“As part of the contract approval process, agencies must submit an ECR (RC215) or PO (RC744) with the appropriate encumbrance of funds. Immediately following the approval of the contract, the encumbrance will be recorded in the CDS against the appropriation from which contract commitments will be paid. Once recorded, State departments and agencies must not reduce the contract encumbrance, except when the estimated liability for the fiscal year is reduced. In some cases, agencies are permitted to data-enter contract encumbrances in the CDS and these must be recorded only in sequence of contract submissions. In the event that a contract is disapproved, the related contract encumbrance will be cancelled by PRB.”
Actual paragraph from a training manual. Acronyms have been changed to protect the misguided.

Hi, are you still reading? Congratulations. Now imagine your company is launching a new process that you’ll have to start using next Monday. You take this training (above) and you’ll have to follow these steps every day. Your trainer defines ECR, RC215, RC744, CDS, PRB, contract encumbrance and estimated liability, but these are all new terms to you. How will you feel walking into work on Monday? Not great, I’m guessing.

Short words are best and the old words when short are best of all.
Winston Churchill

For years, I created training and communications for users of new systems and work processes. I was always struck by how much new language we expected employees to absorb…on top of new skills, tasks, tools, and concepts. I realized we, the change management and learning team, couldn’t solve this problem entirely, but we could make things better.

There are three nasties that desperately want to creep into your training and communications, and their names are Acronym, Made-up and Flowery.

The first verse of “R.I.P. 20 C.”, by Love and Rockets

Acronyms are a reality in most workplaces, but you don’t have to encourage them. If an acronym is hard-coded into a new system or process, you might have to teach it. And if the acronym is already part of day-to-day language of the employee, then go ahead and use it. But try not to inflict any new ones on them; new acronyms have to be decoded, and that takes mental work.

“Oh…’meltdown.’ It’s one of those annoying buzzwords. We prefer to call it an unrequested fission surplus.”
Mr. Burns, Nuclear Power Plant Owner, “The Simpsons“

Made-Up words are terms or euphemisms coined by leadership and the project team. If you use them, employees have to learn what you mean to gain entry to your training and understand their new way of working.

“Old words rule because people know them intimately. Familiar words spring to mind unbidden. Call a spade a spade, not a digging implement. Certainly not an excavation solution.”
Jacob Nielsen and Hoa Loranger, “Prioritizing Web Usability”
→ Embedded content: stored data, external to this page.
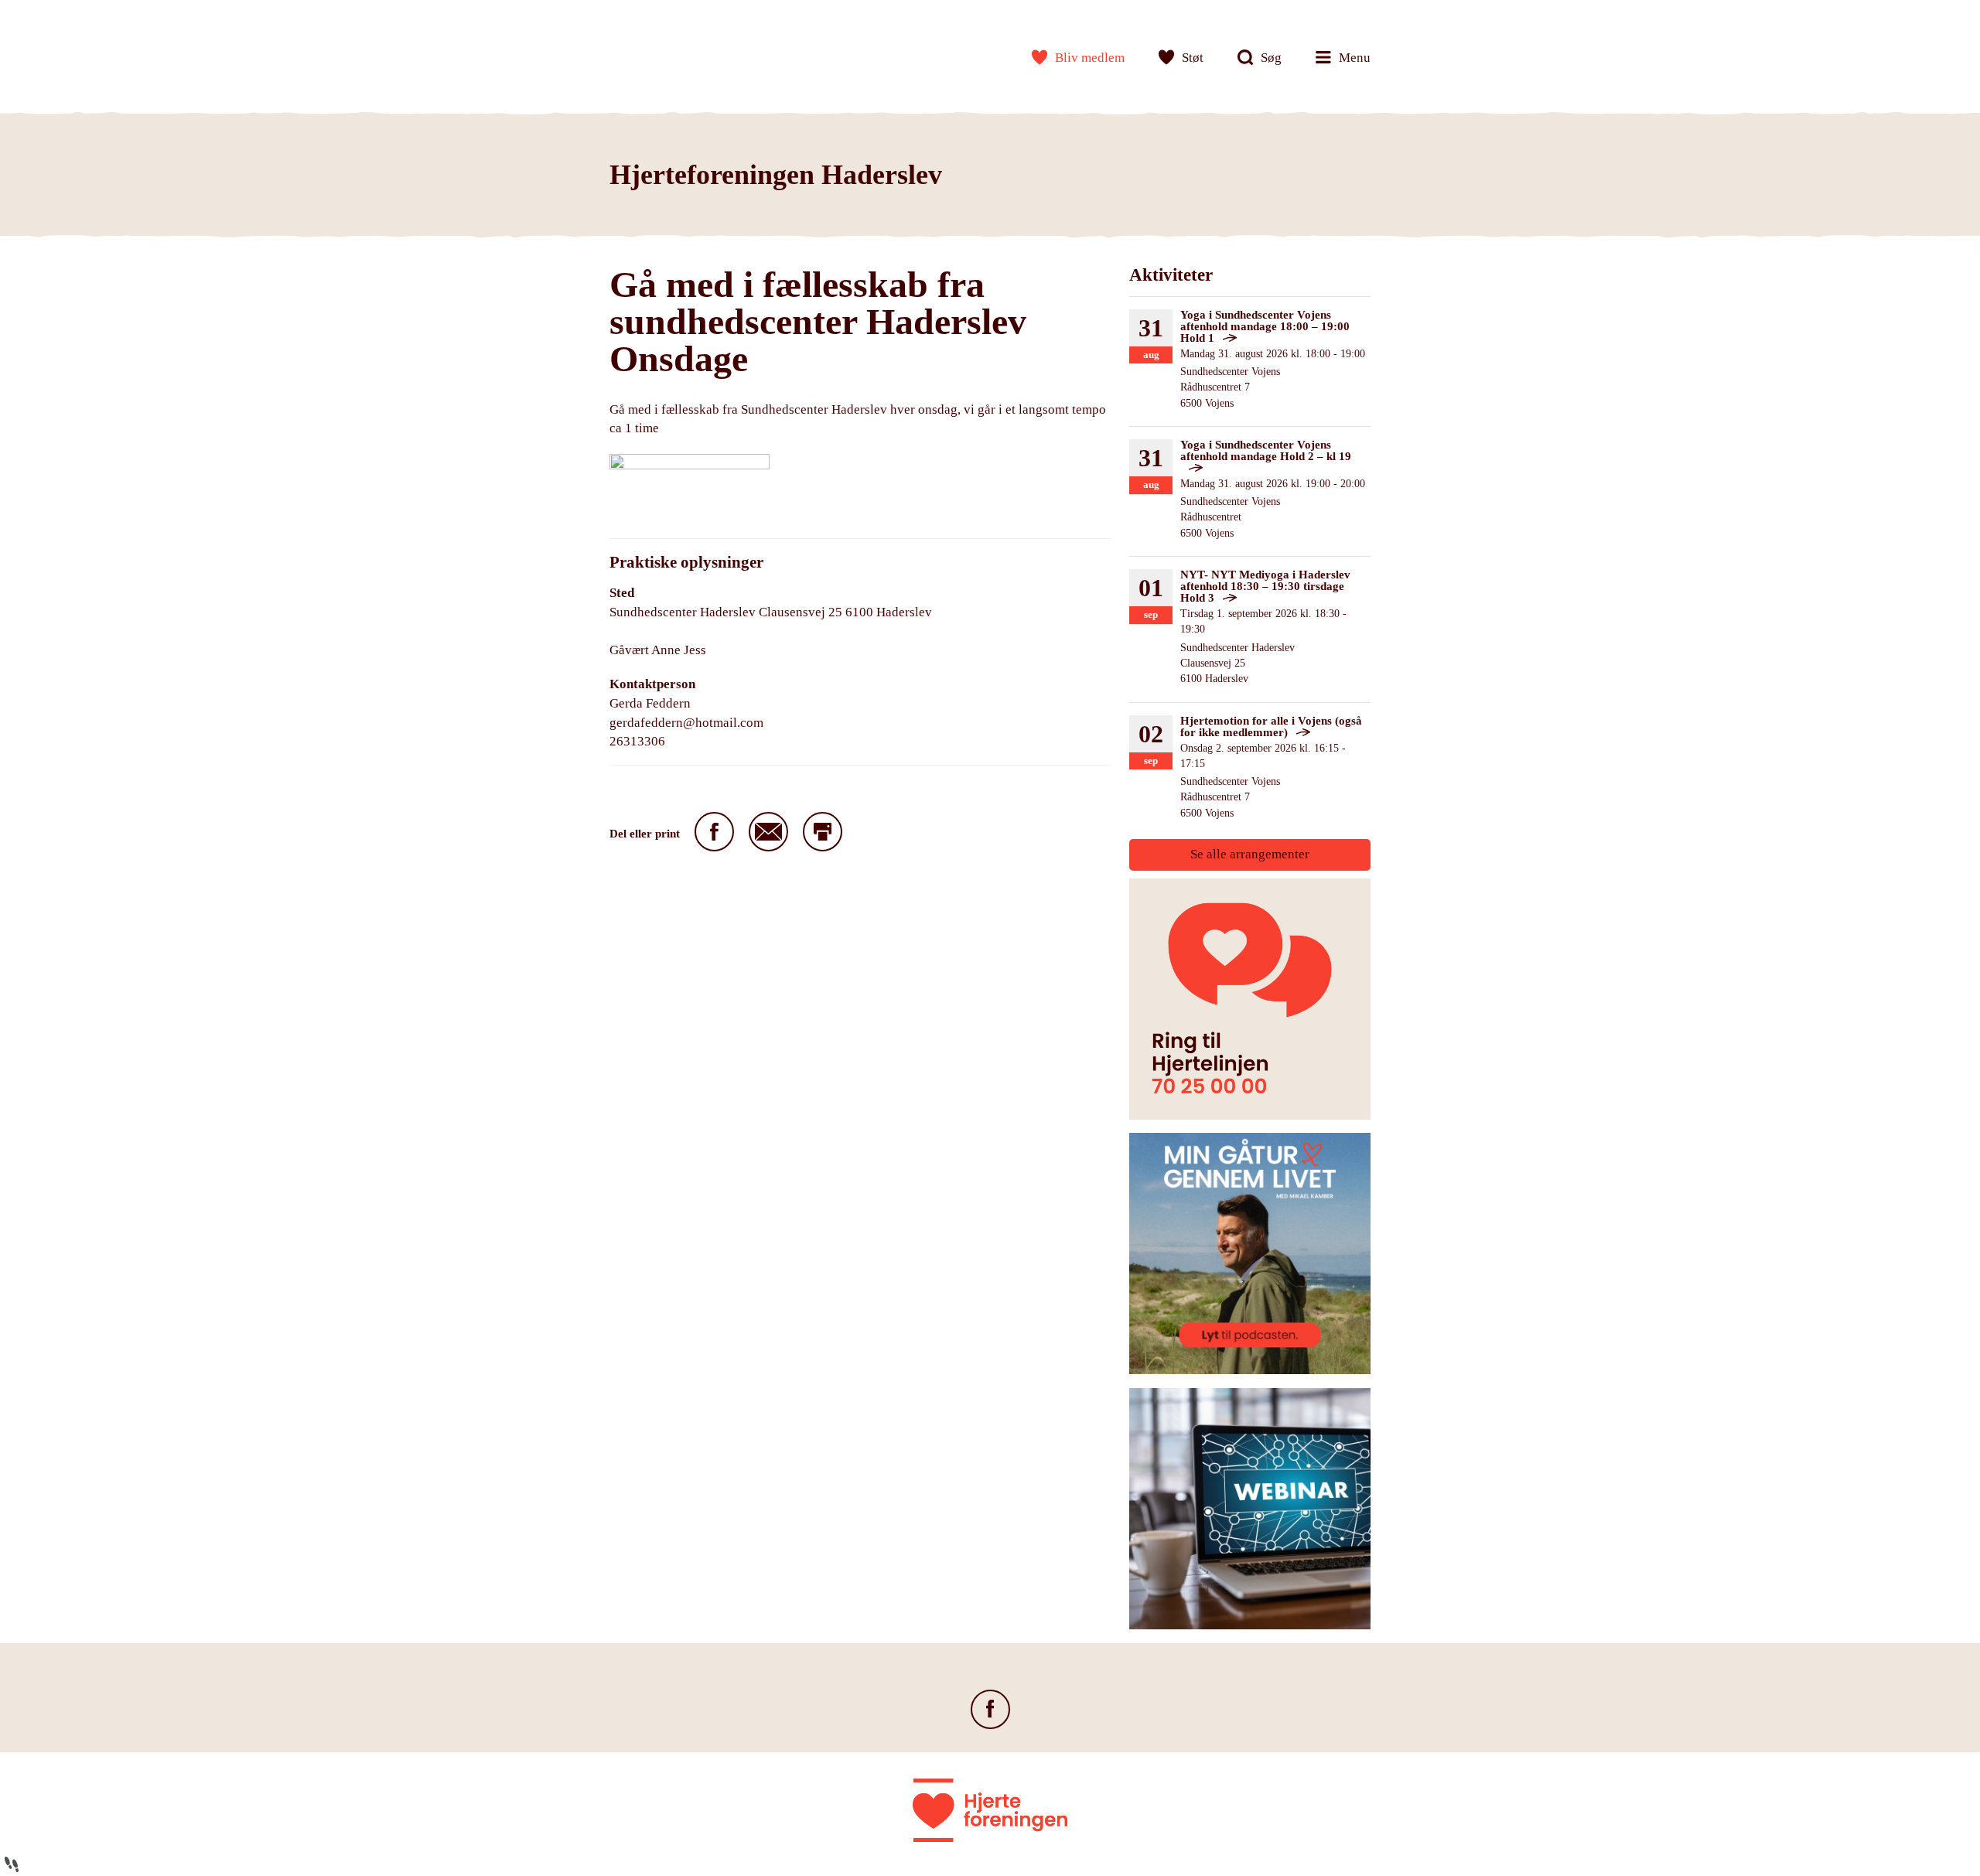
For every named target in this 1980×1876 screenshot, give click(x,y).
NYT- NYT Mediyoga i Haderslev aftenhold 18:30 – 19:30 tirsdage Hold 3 (1265, 586)
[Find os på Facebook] (990, 1709)
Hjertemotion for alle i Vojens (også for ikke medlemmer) (1271, 726)
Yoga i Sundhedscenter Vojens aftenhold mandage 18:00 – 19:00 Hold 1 (1265, 326)
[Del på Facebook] (714, 831)
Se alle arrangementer (1249, 854)
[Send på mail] (768, 831)
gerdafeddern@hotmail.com (686, 722)
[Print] (822, 831)
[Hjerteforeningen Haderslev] (659, 54)
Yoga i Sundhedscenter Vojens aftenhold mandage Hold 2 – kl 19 (1265, 450)
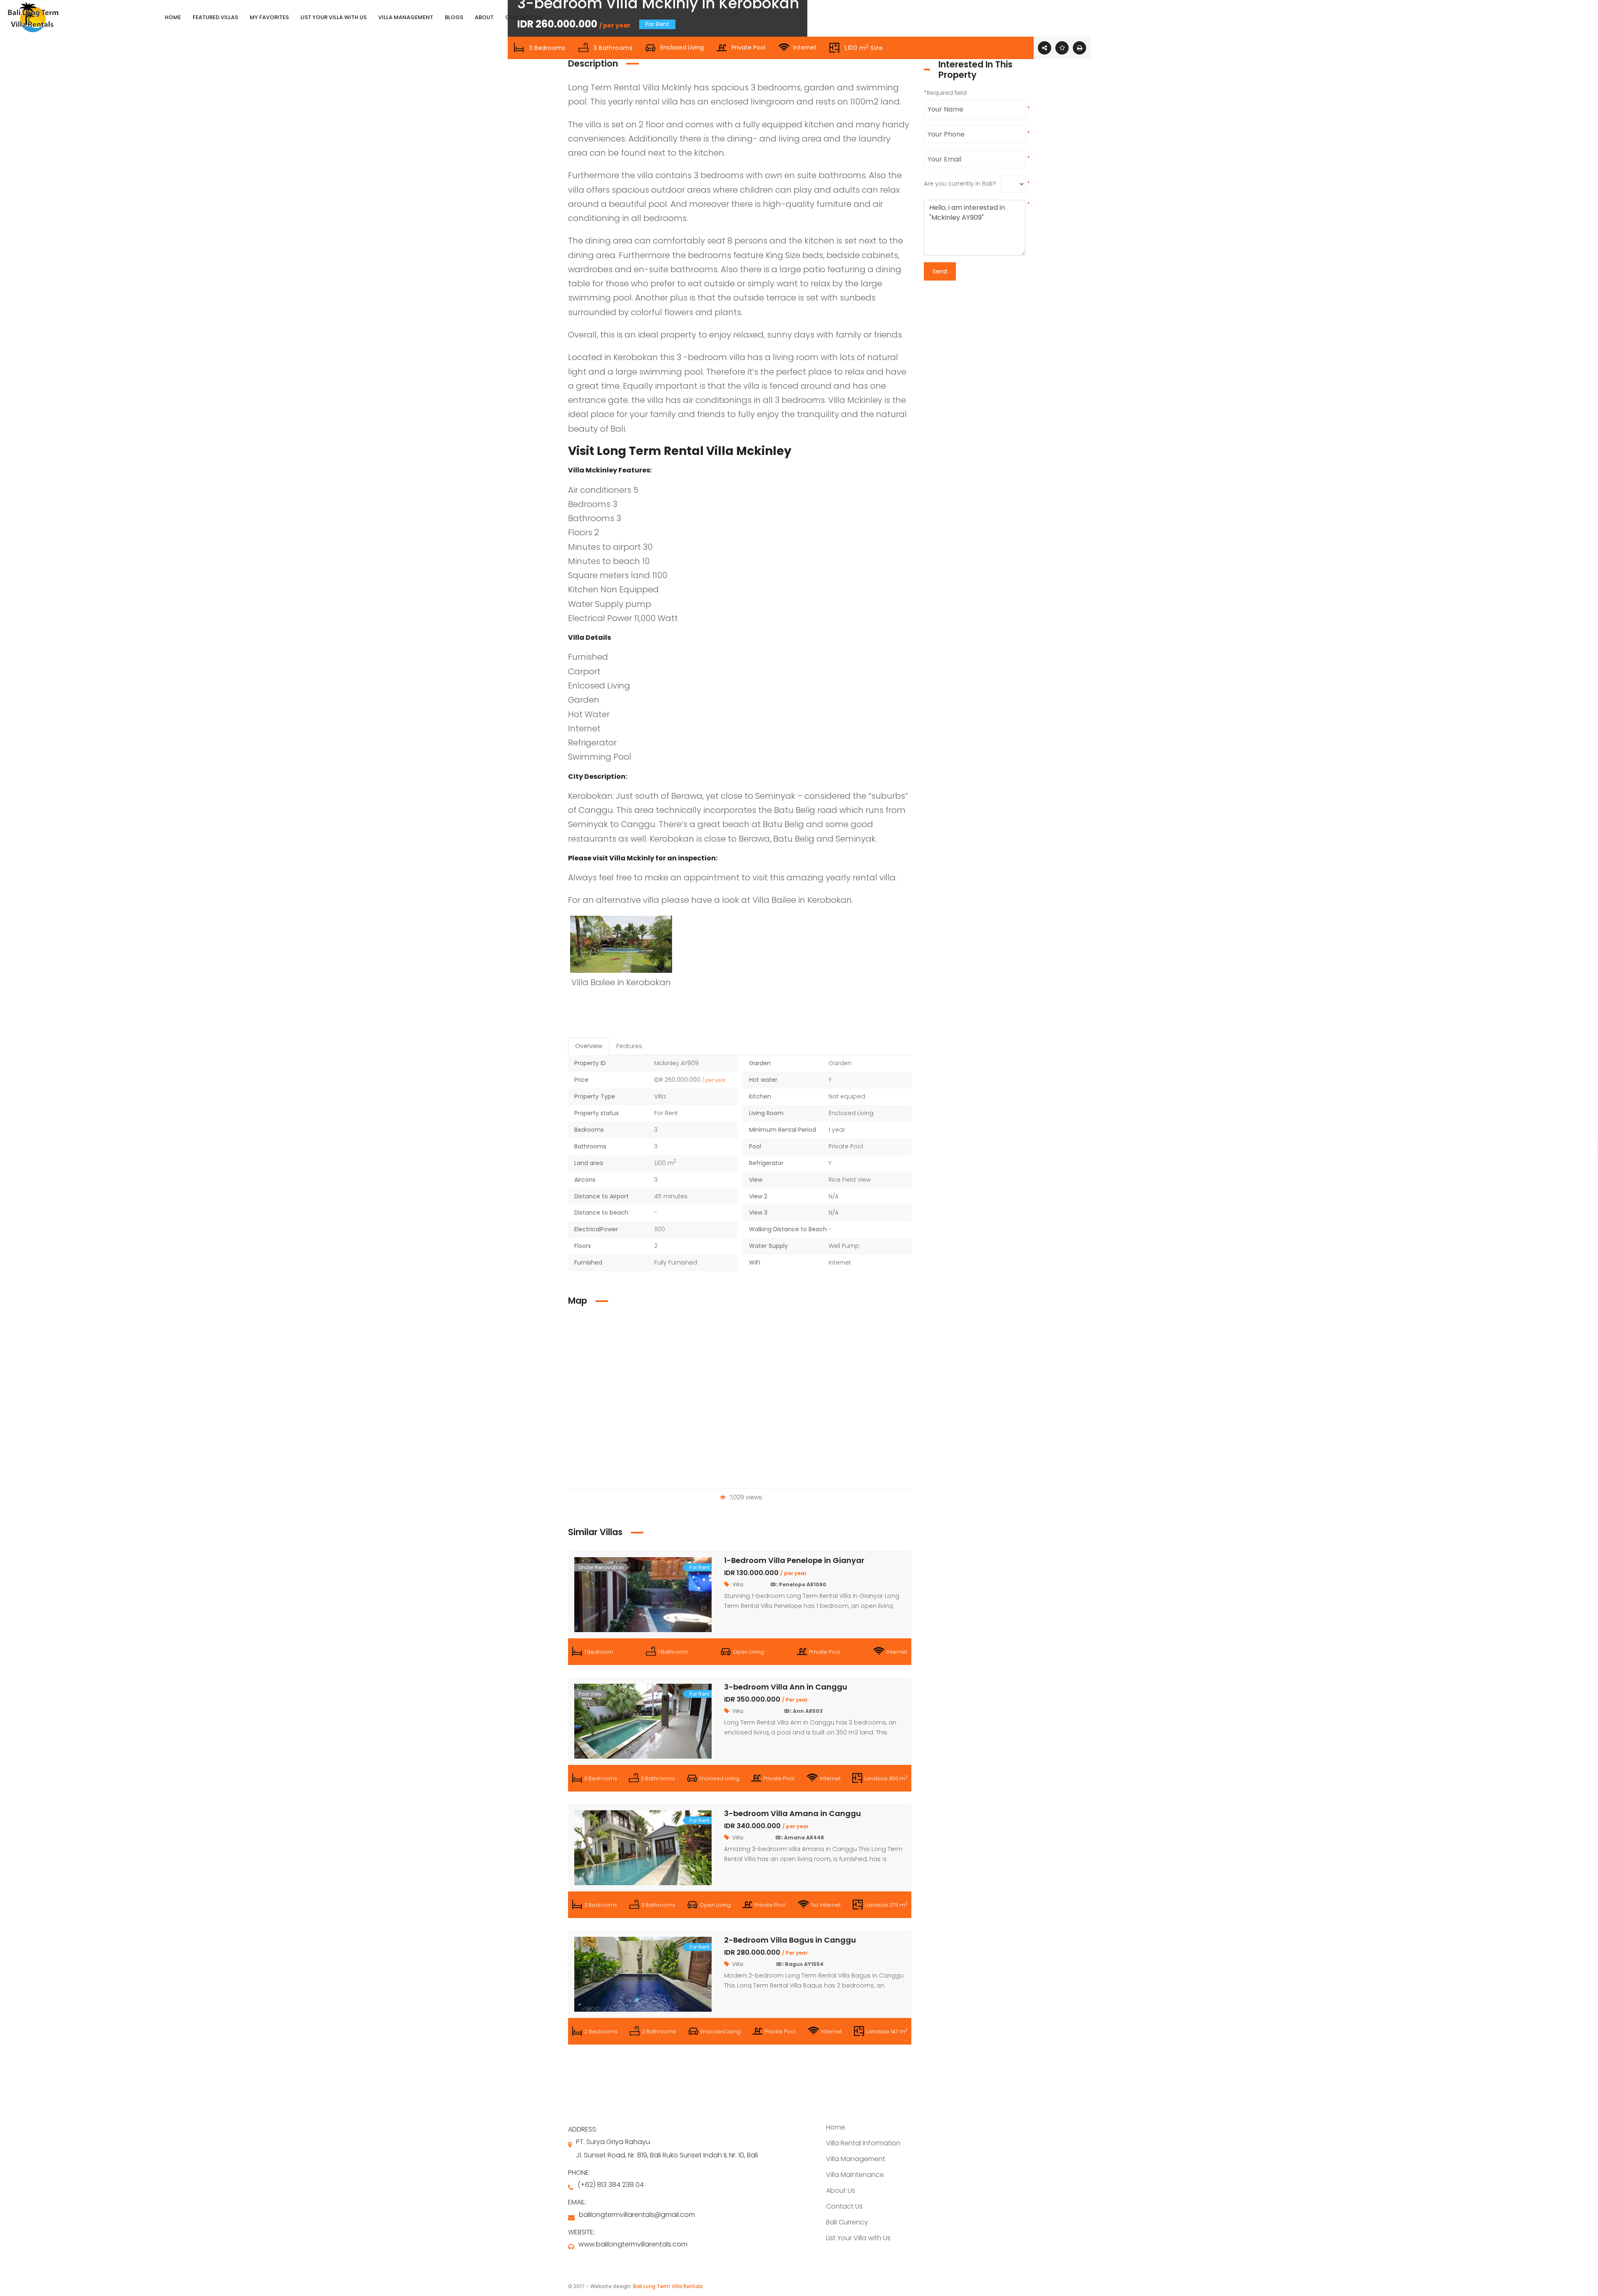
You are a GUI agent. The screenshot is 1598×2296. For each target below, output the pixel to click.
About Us (840, 2190)
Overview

Flowery sounds pretty but like many pretty ones, she’s a bitch. Every extra syllable or complex word clings to your communication like a barnacle, weighing down and hiding your message.

“But,” you correctly point out, “the team built the thing (system, tool, initiative, job) using these new words. So now we have to use them!” Quite right. But think about it this way: you’re the expert on the people side of the change. Make a case for stripping out the nonsense, where you can. And, next time, stake your claim early on. Influence the project team to use plain English (or your spoken language).

Most tricky words don’t benefit employees. IT and integrators are comfortable with terms they made up, or words that come with the system. Management loves the spin their catchy terms and euphemisms put on a tough transition. Help them see their words are not helping achieve their objective: smooth adoption and achievement of the project’s business benefits. The easier it is for people to understand, the more readily they do something new. Use words that make sense to the people who will drive your change.